The exercise
Pull out each line of the records that contains the string "width", and copy each of those lines in full.

Begin Dataset rows

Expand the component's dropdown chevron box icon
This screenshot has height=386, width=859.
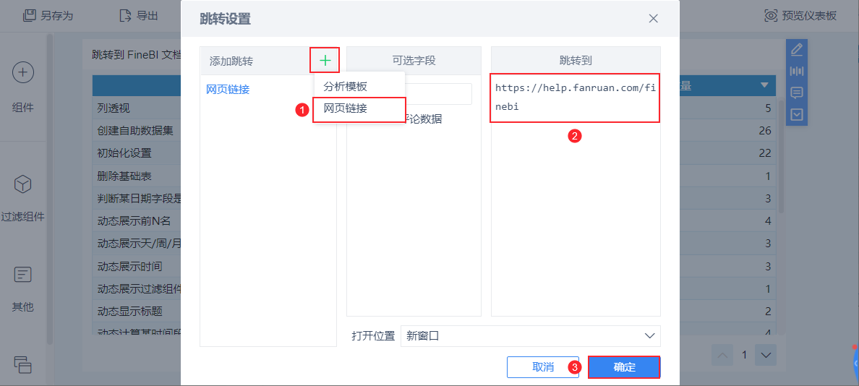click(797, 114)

End Dataset rows
Begin Dataset rows

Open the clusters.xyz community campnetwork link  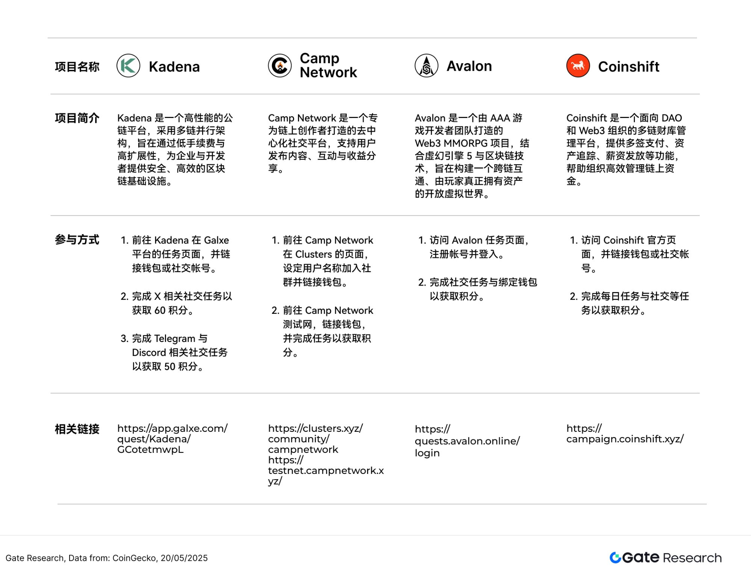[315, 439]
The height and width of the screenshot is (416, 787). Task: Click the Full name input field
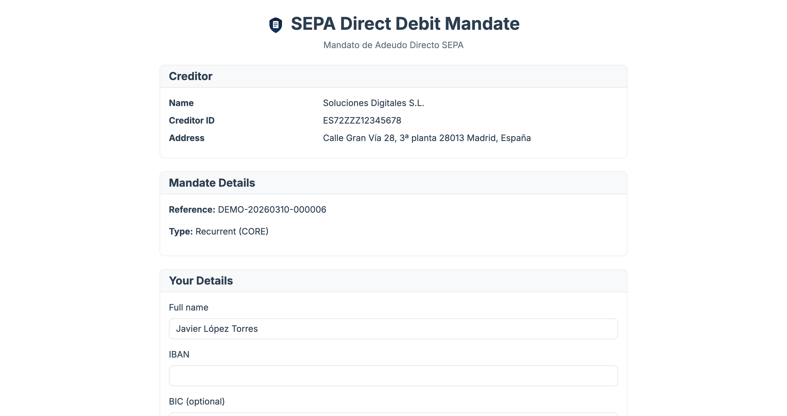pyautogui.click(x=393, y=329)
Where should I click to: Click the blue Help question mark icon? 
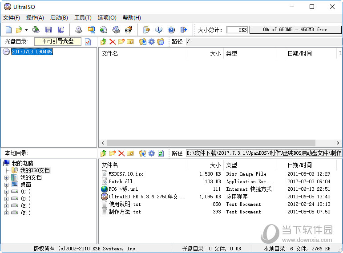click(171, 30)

End Dataset rows

Result of this exercise
This screenshot has height=386, width=859.
The height and width of the screenshot is (416, 787). Task: Click the Full name input field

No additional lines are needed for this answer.